Your assignment:
Every entry, from the first to the last, should be written out exactly.

[Stored data entries]
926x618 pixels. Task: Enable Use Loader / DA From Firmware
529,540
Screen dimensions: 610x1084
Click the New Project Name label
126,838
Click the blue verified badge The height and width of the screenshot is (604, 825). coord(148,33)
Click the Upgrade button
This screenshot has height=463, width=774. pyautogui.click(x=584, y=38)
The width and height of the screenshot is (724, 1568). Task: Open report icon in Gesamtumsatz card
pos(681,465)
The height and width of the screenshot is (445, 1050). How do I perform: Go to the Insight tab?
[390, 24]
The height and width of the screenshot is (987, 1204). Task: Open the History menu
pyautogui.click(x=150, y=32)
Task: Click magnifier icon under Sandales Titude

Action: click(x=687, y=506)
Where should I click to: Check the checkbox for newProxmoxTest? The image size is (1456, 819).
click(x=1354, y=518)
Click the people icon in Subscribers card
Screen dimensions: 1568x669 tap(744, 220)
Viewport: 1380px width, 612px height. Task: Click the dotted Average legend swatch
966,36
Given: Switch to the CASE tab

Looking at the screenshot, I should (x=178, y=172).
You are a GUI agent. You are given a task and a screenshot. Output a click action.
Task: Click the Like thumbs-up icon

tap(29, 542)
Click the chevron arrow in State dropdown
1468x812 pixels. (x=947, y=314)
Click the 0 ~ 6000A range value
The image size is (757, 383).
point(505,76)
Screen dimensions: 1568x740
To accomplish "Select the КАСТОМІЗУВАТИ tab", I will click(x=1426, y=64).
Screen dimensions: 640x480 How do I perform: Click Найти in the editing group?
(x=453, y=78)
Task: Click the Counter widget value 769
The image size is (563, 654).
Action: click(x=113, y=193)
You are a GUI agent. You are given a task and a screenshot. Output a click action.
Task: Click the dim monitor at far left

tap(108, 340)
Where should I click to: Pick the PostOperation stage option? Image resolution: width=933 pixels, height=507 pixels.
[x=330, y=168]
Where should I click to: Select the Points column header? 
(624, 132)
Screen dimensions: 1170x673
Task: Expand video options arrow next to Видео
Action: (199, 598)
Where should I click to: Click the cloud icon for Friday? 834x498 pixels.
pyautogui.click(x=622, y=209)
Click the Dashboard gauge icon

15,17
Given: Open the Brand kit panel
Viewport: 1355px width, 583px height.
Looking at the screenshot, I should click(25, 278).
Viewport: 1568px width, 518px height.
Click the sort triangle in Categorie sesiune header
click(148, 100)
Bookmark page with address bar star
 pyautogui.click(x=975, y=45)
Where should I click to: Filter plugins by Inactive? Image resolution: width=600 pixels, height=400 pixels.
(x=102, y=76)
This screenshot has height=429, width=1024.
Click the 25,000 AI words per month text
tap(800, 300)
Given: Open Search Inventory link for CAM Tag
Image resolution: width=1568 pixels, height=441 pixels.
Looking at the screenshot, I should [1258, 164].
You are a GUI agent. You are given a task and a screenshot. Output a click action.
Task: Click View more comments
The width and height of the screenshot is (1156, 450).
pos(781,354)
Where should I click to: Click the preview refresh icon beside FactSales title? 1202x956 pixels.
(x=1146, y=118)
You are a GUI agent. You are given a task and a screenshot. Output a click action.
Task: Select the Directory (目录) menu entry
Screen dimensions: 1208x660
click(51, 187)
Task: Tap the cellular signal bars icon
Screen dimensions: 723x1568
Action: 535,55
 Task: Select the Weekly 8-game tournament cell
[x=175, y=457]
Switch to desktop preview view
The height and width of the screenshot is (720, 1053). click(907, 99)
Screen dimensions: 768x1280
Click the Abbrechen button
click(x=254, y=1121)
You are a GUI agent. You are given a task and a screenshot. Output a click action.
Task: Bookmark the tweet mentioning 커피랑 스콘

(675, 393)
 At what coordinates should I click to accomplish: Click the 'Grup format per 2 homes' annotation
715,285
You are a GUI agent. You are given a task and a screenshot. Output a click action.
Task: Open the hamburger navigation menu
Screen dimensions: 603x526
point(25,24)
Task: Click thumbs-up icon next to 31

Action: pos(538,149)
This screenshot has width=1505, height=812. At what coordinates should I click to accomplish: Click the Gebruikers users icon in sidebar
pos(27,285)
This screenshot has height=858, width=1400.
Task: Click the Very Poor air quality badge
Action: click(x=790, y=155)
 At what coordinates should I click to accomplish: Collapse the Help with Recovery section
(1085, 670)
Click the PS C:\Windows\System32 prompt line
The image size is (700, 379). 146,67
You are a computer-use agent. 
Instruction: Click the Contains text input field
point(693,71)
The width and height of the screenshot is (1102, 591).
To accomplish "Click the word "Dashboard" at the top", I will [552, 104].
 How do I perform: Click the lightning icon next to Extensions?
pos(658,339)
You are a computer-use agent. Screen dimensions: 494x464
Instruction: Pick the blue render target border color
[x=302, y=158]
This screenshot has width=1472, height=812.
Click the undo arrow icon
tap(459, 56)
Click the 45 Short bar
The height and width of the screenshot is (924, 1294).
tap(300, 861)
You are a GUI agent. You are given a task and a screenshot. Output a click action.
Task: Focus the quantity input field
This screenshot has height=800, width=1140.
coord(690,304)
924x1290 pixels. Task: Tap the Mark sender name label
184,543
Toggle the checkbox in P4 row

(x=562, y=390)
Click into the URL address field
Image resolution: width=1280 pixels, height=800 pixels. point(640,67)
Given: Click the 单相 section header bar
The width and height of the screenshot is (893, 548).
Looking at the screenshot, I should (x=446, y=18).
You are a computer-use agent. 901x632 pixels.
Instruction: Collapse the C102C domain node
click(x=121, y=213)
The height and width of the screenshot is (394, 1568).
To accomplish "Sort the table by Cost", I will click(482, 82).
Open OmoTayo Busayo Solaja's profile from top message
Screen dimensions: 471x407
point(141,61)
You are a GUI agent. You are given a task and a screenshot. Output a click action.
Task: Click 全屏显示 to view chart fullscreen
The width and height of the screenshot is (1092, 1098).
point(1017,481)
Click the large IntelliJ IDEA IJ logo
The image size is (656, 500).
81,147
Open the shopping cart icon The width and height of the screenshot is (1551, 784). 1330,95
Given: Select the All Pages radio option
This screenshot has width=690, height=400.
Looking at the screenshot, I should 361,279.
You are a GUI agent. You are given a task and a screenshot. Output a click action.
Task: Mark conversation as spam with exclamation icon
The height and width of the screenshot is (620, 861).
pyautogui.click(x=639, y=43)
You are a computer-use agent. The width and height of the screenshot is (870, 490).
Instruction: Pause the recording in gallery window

Solved problem:
926x618 pixels. Task: Enable Use Loader / DA From Firmware
529,540
Screen dimensions: 610x1084
Click the New Project Name label
126,838
Click the blue verified badge The height and width of the screenshot is (604, 825). coord(148,33)
Click the Upgrade button
This screenshot has height=463, width=774. pyautogui.click(x=584, y=38)
The width and height of the screenshot is (724, 1568). Task: Open report icon in Gesamtumsatz card
pos(681,465)
The height and width of the screenshot is (445, 1050). How do I perform: Go to the Insight tab?
[390, 24]
The height and width of the screenshot is (987, 1204). Task: Open the History menu
pyautogui.click(x=150, y=32)
Task: Click magnifier icon under Sandales Titude

Action: click(x=687, y=506)
Where should I click to: Check the checkbox for newProxmoxTest? The image size is (1456, 819).
click(x=1354, y=518)
Click the people icon in Subscribers card
Screen dimensions: 1568x669 tap(744, 220)
Viewport: 1380px width, 612px height. Task: Click the dotted Average legend swatch
966,36
Given: Switch to the CASE tab

Looking at the screenshot, I should (x=178, y=172).
You are a GUI agent. You are given a task and a screenshot. Output a click action.
Task: Click the Like thumbs-up icon

tap(29, 542)
Click the chevron arrow in State dropdown
1468x812 pixels. (x=947, y=314)
Click the 0 ~ 6000A range value
The image size is (757, 383).
point(505,76)
Screen dimensions: 1568x740
To accomplish "Select the КАСТОМІЗУВАТИ tab", I will click(x=1426, y=64).
Screen dimensions: 640x480 How do I perform: Click Найти in the editing group?
(x=453, y=78)
Task: Click the Counter widget value 769
The image size is (563, 654).
Action: click(x=113, y=193)
You are a GUI agent. You are given a task and a screenshot. Output a click action.
Task: Click the dim monitor at far left

tap(108, 340)
Where should I click to: Pick the PostOperation stage option? Image resolution: width=933 pixels, height=507 pixels.
[x=330, y=168]
Where should I click to: Select the Points column header? 
(624, 132)
Screen dimensions: 1170x673
Task: Expand video options arrow next to Видео
Action: (199, 598)
Where should I click to: Click the cloud icon for Friday? 834x498 pixels.
pyautogui.click(x=622, y=209)
Click the Dashboard gauge icon

15,17
Given: Open the Brand kit panel
Viewport: 1355px width, 583px height.
Looking at the screenshot, I should click(25, 278).
Viewport: 1568px width, 518px height.
Click the sort triangle in Categorie sesiune header
click(148, 100)
Bookmark page with address bar star
 pyautogui.click(x=975, y=45)
Where should I click to: Filter plugins by Inactive? Image resolution: width=600 pixels, height=400 pixels.
(x=102, y=76)
This screenshot has height=429, width=1024.
Click the 25,000 AI words per month text
tap(800, 300)
Given: Open Search Inventory link for CAM Tag
Image resolution: width=1568 pixels, height=441 pixels.
Looking at the screenshot, I should [1258, 164].
You are a GUI agent. You are given a task and a screenshot. Output a click action.
Task: Click View more comments
The width and height of the screenshot is (1156, 450).
pos(781,354)
Where should I click to: Click the preview refresh icon beside FactSales title? 1202x956 pixels.
(x=1146, y=118)
You are a GUI agent. You are given a task and a screenshot. Output a click action.
Task: Select the Directory (目录) menu entry
Screen dimensions: 1208x660
click(51, 187)
Task: Tap the cellular signal bars icon
Screen dimensions: 723x1568
Action: 535,55
 Task: Select the Weekly 8-game tournament cell
[x=175, y=457]
Switch to desktop preview view
The height and width of the screenshot is (720, 1053). click(907, 99)
Screen dimensions: 768x1280
Click the Abbrechen button
click(x=254, y=1121)
You are a GUI agent. You are given a task and a screenshot. Output a click action.
Task: Bookmark the tweet mentioning 커피랑 스콘

(675, 393)
 At what coordinates should I click to accomplish: Click the 'Grup format per 2 homes' annotation
715,285
You are a GUI agent. You are given a task and a screenshot. Output a click action.
Task: Open the hamburger navigation menu
Screen dimensions: 603x526
point(25,24)
Task: Click thumbs-up icon next to 31

Action: pos(538,149)
This screenshot has width=1505, height=812. At what coordinates should I click to accomplish: Click the Gebruikers users icon in sidebar
pos(27,285)
This screenshot has height=858, width=1400.
Task: Click the Very Poor air quality badge
Action: click(x=790, y=155)
 At what coordinates should I click to accomplish: Collapse the Help with Recovery section
(1085, 670)
Click the PS C:\Windows\System32 prompt line
The image size is (700, 379). 146,67
You are a computer-use agent. 
Instruction: Click the Contains text input field
point(693,71)
The width and height of the screenshot is (1102, 591).
To accomplish "Click the word "Dashboard" at the top", I will [552, 104].
 How do I perform: Click the lightning icon next to Extensions?
pos(658,339)
You are a computer-use agent. Screen dimensions: 494x464
Instruction: Pick the blue render target border color
[x=302, y=158]
This screenshot has width=1472, height=812.
Click the undo arrow icon
tap(459, 56)
Click the 45 Short bar
The height and width of the screenshot is (924, 1294).
tap(300, 861)
You are a GUI agent. You are given a task and a screenshot. Output a click action.
Task: Focus the quantity input field
This screenshot has height=800, width=1140.
coord(690,304)
924x1290 pixels. Task: Tap the Mark sender name label
184,543
Toggle the checkbox in P4 row

(x=562, y=390)
Click into the URL address field
Image resolution: width=1280 pixels, height=800 pixels. point(640,67)
Given: Click the 单相 section header bar
The width and height of the screenshot is (893, 548).
Looking at the screenshot, I should (x=446, y=18).
You are a computer-use agent. 901x632 pixels.
Instruction: Collapse the C102C domain node
click(x=121, y=213)
The height and width of the screenshot is (394, 1568).
To accomplish "Sort the table by Cost", I will click(482, 82).
Open OmoTayo Busayo Solaja's profile from top message
Screen dimensions: 471x407
point(141,61)
You are a GUI agent. You are given a task and a screenshot. Output a click action.
Task: Click 全屏显示 to view chart fullscreen
The width and height of the screenshot is (1092, 1098).
point(1017,481)
Click the large IntelliJ IDEA IJ logo
The image size is (656, 500).
81,147
Open the shopping cart icon The width and height of the screenshot is (1551, 784). 1330,95
Given: Select the All Pages radio option
This screenshot has width=690, height=400.
Looking at the screenshot, I should 361,279.
You are a GUI agent. You are given a task and a screenshot. Output a click action.
Task: Mark conversation as spam with exclamation icon
The height and width of the screenshot is (620, 861).
pyautogui.click(x=639, y=43)
You are a computer-use agent. The width and height of the screenshot is (870, 490).
Instruction: Pause the recording in gallery window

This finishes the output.